Well resurrecting my old thread, as the alternator crapped out again.
Funny, last time it confused me as the charge light came on, but the alternator was still charging. This time it was the complete opposite...no charge light came on at all, until the battery discharged to the point the dash lit up like a Christmas tree. Truly, every light and every message chat can be displayed WAS displayed! I knew I was in trouble when I went to roll up the window and it only went up 2 inches and stopped for ack of power! We hobbled the 5 miles home...praying the battery would hold out. At every stop light more systems went out...tranny went to 2nd gear fail safe. Suspension locked up...light flashing...it was quite the 5 miles!
So, just wanted to update. Our alternators can fail with a light, fail without a light, and get a light and still work. Go figure.
The good news, My $400 OReilly's alternator is lifetime warrantied. All I am out is the 3 hours and more blue antifreeze!
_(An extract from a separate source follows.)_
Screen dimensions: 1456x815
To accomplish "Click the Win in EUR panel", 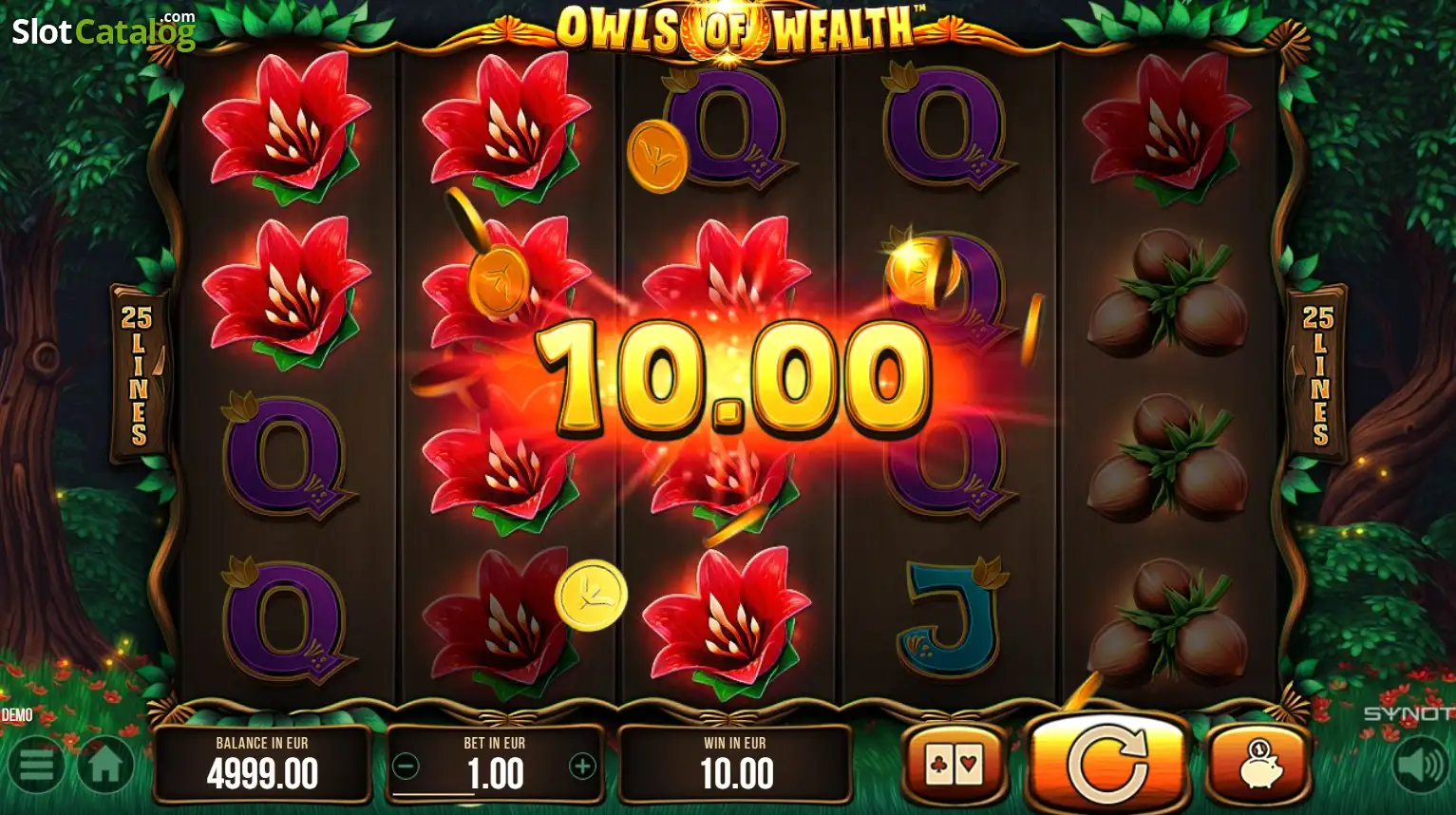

Did you find a permanent fix? I'm experiencing the same problem and I'm frigging stumped (intermittent charging system fault, voltage is anywhere between 12.x to 14.7 volts while driving, on 2nd alternator and fuse box, on my 7th or 8th battery so far, etc.)
I know this thread is very old but posting to it as a follow on as there was no resolution in 2016 - 2018. It is now August 2020.
I am also experiencing this on my 2006 L322 with the Jag 4.4L engine last few weeks. Events are:
1. BATTERY FAILURE?
About 4 weeks ago, battery went dead overnight; battery was about 4 years old. I merely replaced it without any analysis assuming that it had reached end-of-life. New battery is the biggest capacity Durolast that would fit - I think it was an H8 size.
Recharged old battery and it held charge at 12.6V for next few weeks. Puzzled about why it went dead overnight.
2. ALTERNATOR FAILURE?
Drove the car without issue for 3 weeks, then suddenly the battery light came on while driving. Stopped the car, turned off engine, cycled the door locks to reset computer system and re-started the car. Battery light extinguished after start and remained off for about 30 seconds then came on again. Played with it for a few cycles and it would always extinguish after starting then come back on within a few minutes and then go off for a few minutes before coming on again. The intervals were varied and unpredictable seemingly unrelated to engine speed, power delivery, road speed or electrical load as I tried all these variables.
3. NEW ALTERNATOR
Ordered a Denso remanufactured alternator from Autozone and installed it over the next 2 days after the battery light first came on.
Before removing the old alternator, I checked the voltage at the battery before and after starting the engine. Before starting, voltage at battery terminals was 12.6V; after starting, voltage at battery terminals jumped to about 13.4V. The voltage varied varied from about 13.2V to 13.8V and never went below 13.2V.
After installing the remanufactured alternator; I started the car - same behavior as before. Light extinguishes after startup then cycles on and off. I installed a voltmeter on the cigar lighter to get real-time voltage readings as I drive along.
Battery seems to be charging OK, charging voltage never goes below 13.2V but it seems to max out at about 14V. The light seems to come on at about 13.5V or lower and extinguish at about 13.7V and higher.
4. DEFECTIVE ALTERNATOR?
Hard to believe old alternator and remanufactured one are defective in exactly the same way.